Developers at major businesses who build apps for the instant-messaging platform Slack have unwittingly exposed key information like chat logs, direct messages, and passwords by recklessly sharing their programs in public.

The affected businesses include a major auditing firm, payments companies, a global advertising agency, and healthcare providers, according to research by Detectify, a security company that discovered the problem.

Developers have been including authentication devices called tokens, used to build Slack apps such as chat bots, when they publish their programs on GitHub, a popular code-sharing platform. “Using the tokens it’s possible to eavesdrop on a company. Outsiders can easily gain access to internal chat conversations, shared files, direct messages and even passwords to other services if these have been shared on Slack,” Detectify wrote in a blog post explaining the vulnerability.

Slack has been a messaging sensation since it launched in 2013. It has 2.3 million daily active users, with NASA’s Jet Propulsion Lab, Ogilvy, and Harvard University among them. It’s also been pushing developers to build more bots in order to make its platform more useful to its customers. It has set aside $80 million, along with contributions from its own investors, for applications and bots on its platform. It has 45 bots listed in its app directory.

To make it easy for developers to build bots and other apps, Slack, like other popular platforms, issues them with a tool called tokens so that it can identify and authenticate a particular bot or app. These tokens just look like a string of letters and numerals, like:



These tokens should be kept private, but developers sometimes skip a crucial step in securing them when they share their code in public. Instead of writing the actual tokens in their code, developers should hide those credentials behind an “environment variable,” which allows them to share the code without exposing any sensitive data.

It turns out that lots of developers building Slack apps didn’t do that. Searching for a Slack token by its prefix on GitHub immediately yielded a half dozen examples. That’s exactly what Detectify did, and it found 1,500 tokens on the platform.

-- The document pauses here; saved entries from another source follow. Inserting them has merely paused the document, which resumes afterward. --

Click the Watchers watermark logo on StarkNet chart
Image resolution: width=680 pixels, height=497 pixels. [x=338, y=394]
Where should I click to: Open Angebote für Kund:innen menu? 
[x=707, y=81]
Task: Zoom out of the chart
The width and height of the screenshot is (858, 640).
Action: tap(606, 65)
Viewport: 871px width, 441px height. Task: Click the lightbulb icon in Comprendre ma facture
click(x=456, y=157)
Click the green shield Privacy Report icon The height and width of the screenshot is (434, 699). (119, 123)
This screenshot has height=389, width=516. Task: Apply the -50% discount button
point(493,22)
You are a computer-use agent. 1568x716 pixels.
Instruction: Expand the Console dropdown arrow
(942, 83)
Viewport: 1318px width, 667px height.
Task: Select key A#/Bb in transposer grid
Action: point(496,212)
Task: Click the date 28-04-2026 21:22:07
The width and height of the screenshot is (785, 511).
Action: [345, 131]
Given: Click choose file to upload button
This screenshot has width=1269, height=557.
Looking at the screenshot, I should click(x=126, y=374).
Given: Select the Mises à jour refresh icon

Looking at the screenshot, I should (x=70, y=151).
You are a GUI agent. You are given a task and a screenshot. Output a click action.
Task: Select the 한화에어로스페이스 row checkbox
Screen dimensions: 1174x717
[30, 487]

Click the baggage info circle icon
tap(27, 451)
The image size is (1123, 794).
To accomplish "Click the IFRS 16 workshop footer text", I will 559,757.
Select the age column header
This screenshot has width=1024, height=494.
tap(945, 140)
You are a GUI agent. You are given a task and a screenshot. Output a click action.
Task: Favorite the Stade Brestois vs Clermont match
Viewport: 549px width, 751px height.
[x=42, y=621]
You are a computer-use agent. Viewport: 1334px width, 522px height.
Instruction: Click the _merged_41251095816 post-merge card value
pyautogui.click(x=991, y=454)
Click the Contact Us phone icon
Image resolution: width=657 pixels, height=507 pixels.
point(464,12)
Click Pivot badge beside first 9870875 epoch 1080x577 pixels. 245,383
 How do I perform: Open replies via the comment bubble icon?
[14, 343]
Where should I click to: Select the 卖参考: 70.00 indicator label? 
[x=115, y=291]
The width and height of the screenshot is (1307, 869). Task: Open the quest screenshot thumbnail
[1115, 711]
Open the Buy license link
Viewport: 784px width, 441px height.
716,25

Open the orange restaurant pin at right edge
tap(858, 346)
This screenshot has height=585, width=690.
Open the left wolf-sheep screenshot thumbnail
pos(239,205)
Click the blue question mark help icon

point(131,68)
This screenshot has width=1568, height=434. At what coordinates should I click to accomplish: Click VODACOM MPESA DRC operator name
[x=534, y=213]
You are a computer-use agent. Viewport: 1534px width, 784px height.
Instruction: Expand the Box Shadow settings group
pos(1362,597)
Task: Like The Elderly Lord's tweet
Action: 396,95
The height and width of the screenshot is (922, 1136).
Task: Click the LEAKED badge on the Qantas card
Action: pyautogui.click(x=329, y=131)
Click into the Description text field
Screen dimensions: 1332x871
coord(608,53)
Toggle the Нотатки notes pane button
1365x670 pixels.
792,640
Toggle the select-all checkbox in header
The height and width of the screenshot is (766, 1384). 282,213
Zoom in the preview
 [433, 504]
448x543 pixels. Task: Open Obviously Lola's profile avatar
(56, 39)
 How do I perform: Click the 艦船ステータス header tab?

To be clear, this sort of thing happens regularly. For example, inadvertantly published keys to Amazon Web Services can be found on GitHub, too. Arun Thampi, founder of Nestor, a bot-making platform for Slack, says engineers who make this mistake are simply being sloppy. “Slack can do better in educating people about tokens, but ultimately, developers are responsible for robust security practices, and committing your secrets to version-control is a very bad practice,” he said.

But it’s not simply about careless programmers, says Rickard Carlsson, Detectify’s chief executive. He says that Slack gives tokens a relatively high default level of access, meaning that developers probably didn’t realize just how much data could be extracted from their malicious use. “If you create a small funny bot, you don’t expect that someone can then scrape your credentials and use them to hack your accounts. It’s an awareness problem,” he said.

The tokens’ powerful access rights underscores Slack’s need to balance convenience for developers with security for their users. “Slack wants to make it easy for you to build bots and generate tokens,” Carlsson said. “They could make it super hard, but that wouldn’t benefit anyone.”

Detectify found the problem and reported it to Slack on March 26. Slack disabled the tokens Detectify found and searched for others. Slack said it has notified the affected groups. Neither Detectify nor Slack would identify any of the affected businesses. Slack said it has been clear that developers should never share tokens, but that it would now change its documentation and communication so this can be “urgently expressed.”